Рогов проснулся сам, ему приснилось, что Вера пришла, и он сразу открыл глаза и услышал ее шепот. Он хотел вскочить, скосив глаза, он увидел ее возле печурки: она зябко грела руки, и Рогов определил, что она пришла недавно; опять закрыл глаза, он не выспался еще, и все закачалось, поплыло. Он приподнял голову и сказал:
— Вера, здравствуй.
— Мы тебя разбудили? Тебе не стыдно, Коля, Камил Рахимович вон говорит, ты всю ночь без смены простоял?
— А ему хуже от этого? — пробормотал Рогов, все не решаясь встать и еще не проснувшись окончательно.
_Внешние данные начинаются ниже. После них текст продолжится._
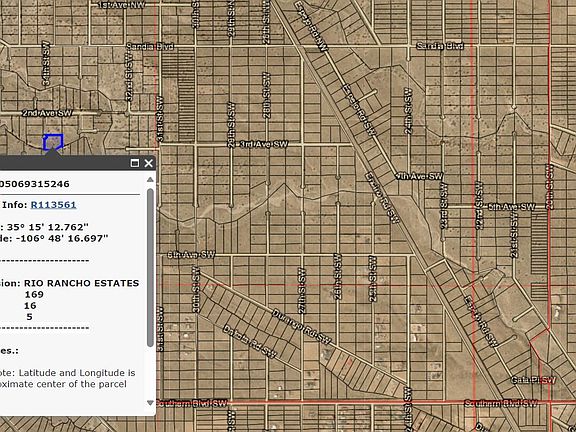Open the R113561 account link
Screen dimensions: 576x432
(54, 205)
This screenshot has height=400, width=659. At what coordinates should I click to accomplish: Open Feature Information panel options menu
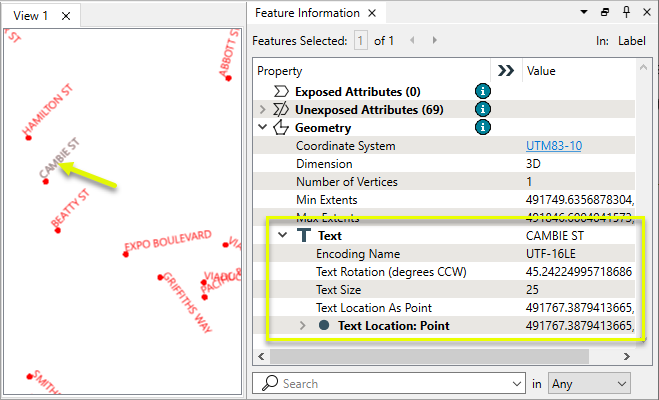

— Я пойду, ребятки, — громко заторопился Камил Сигильдиев, раздавил окурок, поймав недовольный взгляд Веры, смутился, поднял его и бросил в печурку на красные угли.
Вера подошла и села на топчан к Рогову. Она положила ему руку на лицо, на лоб; он поцеловал ее ладонь, молча притянул ее к себе за плечи и поцеловал в губы.
— Почему вчера не пришла? — спросил он медленно, и у нее закружилась голова оттого, что он такой большой, сильный и теплый.
— Нельзя было, — сказала она. — Никак нельзя было, я хотела, Трофимов проводил занятия по стрельбе, потом с отцом говорили.
— Обо мне?
— О нас, Рогов, — сказала она строго, целуя его. — Ругались.
— Ну, теперь проходу не даст.
— Не бойся, Рогов, тебя никто не тронет.
— А я не сказал, что боюсь. Слушай, мне это не нравится.
— Что?
— Что ты все «Рогов, Рогов!». Зачем ты меня называешь так? Иди сюда…
— Подожди…
— Нет, нет, сейчас. Ждал неделю всю, больше не могу… Он не придет, — угадал Рогов ее мысль.
— Подожди, ну подожди, Рогов…
Она обвяла в его руках, и потом, лежа рядом на тесном топчане и глядя в грязный бревенчатый потолок, все молчала, не было сил встать, потому что и сейчас оставалось мучительное чувство полпути; она шла, шла и остановилась на полпути; на большее не хватило. Да, да, она любила его тело, даже вот такое, долго не мытое. У нее не было к нему отвращения, и она сейчас вспомнила, как это они впервые увиделись, и как потом она его ненавидела, избегала, и как между ними все случилось в первый раз. Ведь здесь он не виноват, она сама пошла на ту грань, через которую нельзя было; он, конечно, приставал к ней, ей казалось тогда, что он просто преследовал, но она сама шагнула дальше, чем хотела, и в тот день, солнечный и сухой, деревья теряли последнюю жиденькую листву. Она помнила, что над ними стоял дуб, еще молодой, и вся вершина его тихо шуршала вверху прожолклой, необлетевшей листвой. Она два дня вообще избегала показываться другим, особенно отцу, на глаза, благо это не представляло особой трудности: отец, занятый делами, не обращал на нее внимания. И потому она вспомнила вчерашний разговор с отцом и его необычную грубость, и ей было больно вспоминать отца таким грубым и неприятным; нет, Рогову она никогда не расскажет, как отец кричал на нее, и одно время ей так и казалось, что вот-вот он ее ударит или вообще убьет.